## Task directions
Return only the lines of the listing below that run from the line with "The image size is (637, 401)." through the line with "Given: Click the", both ends included, exactly as written.

(Records to use Opens)

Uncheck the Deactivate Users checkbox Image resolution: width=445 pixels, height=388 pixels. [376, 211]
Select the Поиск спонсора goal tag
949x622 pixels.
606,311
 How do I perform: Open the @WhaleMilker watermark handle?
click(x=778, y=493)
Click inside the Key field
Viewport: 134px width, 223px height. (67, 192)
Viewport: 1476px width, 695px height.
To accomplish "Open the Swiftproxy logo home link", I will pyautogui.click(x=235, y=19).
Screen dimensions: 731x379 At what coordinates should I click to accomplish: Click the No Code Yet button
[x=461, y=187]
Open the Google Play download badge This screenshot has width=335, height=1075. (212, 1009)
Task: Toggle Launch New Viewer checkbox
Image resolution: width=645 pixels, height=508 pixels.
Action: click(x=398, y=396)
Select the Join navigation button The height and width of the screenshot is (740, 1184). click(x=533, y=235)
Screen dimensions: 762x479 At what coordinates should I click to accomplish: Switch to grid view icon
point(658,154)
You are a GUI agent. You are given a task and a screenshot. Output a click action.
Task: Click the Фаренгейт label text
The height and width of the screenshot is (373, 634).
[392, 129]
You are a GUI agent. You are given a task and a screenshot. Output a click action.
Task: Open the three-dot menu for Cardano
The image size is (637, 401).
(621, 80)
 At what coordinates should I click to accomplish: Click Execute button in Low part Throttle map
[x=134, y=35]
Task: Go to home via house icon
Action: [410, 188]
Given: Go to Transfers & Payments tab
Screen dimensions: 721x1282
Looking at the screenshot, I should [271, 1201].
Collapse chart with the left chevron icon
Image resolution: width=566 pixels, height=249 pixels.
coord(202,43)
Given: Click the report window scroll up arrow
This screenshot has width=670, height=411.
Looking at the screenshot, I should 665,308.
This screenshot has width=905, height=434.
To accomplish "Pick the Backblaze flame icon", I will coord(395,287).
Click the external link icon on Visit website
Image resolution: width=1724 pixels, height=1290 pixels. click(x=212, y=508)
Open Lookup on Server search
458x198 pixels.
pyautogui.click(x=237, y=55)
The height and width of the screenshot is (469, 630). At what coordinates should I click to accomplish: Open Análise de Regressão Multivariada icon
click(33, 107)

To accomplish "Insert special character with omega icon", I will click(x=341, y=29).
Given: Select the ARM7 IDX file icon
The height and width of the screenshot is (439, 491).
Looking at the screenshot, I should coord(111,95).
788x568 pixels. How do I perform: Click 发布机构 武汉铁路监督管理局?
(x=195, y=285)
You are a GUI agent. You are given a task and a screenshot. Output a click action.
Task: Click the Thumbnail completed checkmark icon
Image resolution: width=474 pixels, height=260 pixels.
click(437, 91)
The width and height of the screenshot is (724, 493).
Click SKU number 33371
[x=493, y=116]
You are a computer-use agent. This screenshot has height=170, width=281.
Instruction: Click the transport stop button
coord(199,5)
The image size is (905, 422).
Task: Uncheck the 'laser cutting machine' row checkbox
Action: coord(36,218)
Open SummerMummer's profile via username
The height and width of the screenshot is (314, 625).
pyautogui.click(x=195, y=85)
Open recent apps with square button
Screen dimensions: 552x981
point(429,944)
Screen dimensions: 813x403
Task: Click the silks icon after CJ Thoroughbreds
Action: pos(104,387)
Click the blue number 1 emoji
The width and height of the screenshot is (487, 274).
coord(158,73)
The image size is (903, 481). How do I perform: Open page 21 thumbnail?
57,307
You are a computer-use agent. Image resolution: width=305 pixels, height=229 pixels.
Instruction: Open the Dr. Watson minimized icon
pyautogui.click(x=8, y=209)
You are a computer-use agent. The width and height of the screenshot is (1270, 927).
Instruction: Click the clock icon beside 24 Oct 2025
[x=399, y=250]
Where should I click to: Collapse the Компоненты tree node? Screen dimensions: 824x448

(Records to use Closes)

## Exercise solution
The image size is (637, 401).
(621, 80)
 At what coordinates should I click to accomplish: Click Execute button in Low part Throttle map
[x=134, y=35]
Task: Go to home via house icon
Action: [410, 188]
Given: Go to Transfers & Payments tab
Screen dimensions: 721x1282
Looking at the screenshot, I should [271, 1201].
Collapse chart with the left chevron icon
Image resolution: width=566 pixels, height=249 pixels.
coord(202,43)
Given: Click the report window scroll up arrow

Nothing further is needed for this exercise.